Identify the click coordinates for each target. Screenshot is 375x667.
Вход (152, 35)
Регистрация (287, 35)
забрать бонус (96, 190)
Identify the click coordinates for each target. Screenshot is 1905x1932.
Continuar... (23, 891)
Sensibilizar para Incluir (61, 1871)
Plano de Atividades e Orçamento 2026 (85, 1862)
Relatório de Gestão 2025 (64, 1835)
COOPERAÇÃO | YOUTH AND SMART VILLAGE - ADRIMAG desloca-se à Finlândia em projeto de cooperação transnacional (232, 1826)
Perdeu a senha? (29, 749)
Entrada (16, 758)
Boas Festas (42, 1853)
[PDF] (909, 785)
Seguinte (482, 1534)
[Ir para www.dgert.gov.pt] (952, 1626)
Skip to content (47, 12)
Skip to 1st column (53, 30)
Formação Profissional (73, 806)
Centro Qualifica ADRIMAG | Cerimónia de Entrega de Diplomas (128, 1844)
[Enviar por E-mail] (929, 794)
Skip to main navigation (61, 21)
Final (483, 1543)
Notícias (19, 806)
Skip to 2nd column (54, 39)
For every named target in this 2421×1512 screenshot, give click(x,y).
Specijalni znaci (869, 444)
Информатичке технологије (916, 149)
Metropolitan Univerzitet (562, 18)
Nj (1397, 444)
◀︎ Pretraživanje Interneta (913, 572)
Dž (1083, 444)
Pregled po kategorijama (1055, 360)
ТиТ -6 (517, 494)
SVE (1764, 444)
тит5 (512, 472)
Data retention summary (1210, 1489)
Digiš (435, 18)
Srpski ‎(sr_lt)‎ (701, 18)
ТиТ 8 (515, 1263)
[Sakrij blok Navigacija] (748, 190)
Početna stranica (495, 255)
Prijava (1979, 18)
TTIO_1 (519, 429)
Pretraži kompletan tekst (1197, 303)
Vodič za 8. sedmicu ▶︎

* * *

Exercise: Exactly reproduce every line of the records.

Answer to the exercise:
Identify the click coordinates for each target. Screenshot is 375x667.
Вход (152, 35)
Регистрация (287, 35)
забрать бонус (96, 190)
Identify the click coordinates for each target. Screenshot is 1905x1932.
Continuar... (23, 891)
Sensibilizar para Incluir (61, 1871)
Plano de Atividades e Orçamento 2026 (85, 1862)
Relatório de Gestão 2025 (64, 1835)
COOPERAÇÃO | YOUTH AND SMART VILLAGE - ADRIMAG desloca-se à Finlândia em projeto de cooperação transnacional (232, 1826)
Perdeu a senha? (29, 749)
Entrada (16, 758)
Boas Festas (42, 1853)
[PDF] (909, 785)
Seguinte (482, 1534)
[Ir para www.dgert.gov.pt] (952, 1626)
Skip to content (47, 12)
Skip to 1st column (53, 30)
Formação Profissional (73, 806)
Centro Qualifica ADRIMAG | Cerimónia de Entrega de Diplomas (128, 1844)
[Enviar por E-mail] (929, 794)
Skip to main navigation (61, 21)
Final (483, 1543)
Notícias (19, 806)
Skip to 2nd column (54, 39)
For every named target in this 2421×1512 screenshot, give click(x,y).
Specijalni znaci (869, 444)
Информатичке технологије (916, 149)
Metropolitan Univerzitet (562, 18)
Nj (1397, 444)
◀︎ Pretraživanje Interneta (913, 572)
Dž (1083, 444)
Pregled po kategorijama (1055, 360)
ТиТ -6 (517, 494)
SVE (1764, 444)
тит5 (512, 472)
Data retention summary (1210, 1489)
Digiš (435, 18)
Srpski ‎(sr_lt)‎ (701, 18)
ТиТ 8 (515, 1263)
[Sakrij blok Navigacija] (748, 190)
Početna stranica (495, 255)
Prijava (1979, 18)
TTIO_1 (519, 429)
Pretraži kompletan tekst (1197, 303)
Vodič za 8. sedmicu ▶︎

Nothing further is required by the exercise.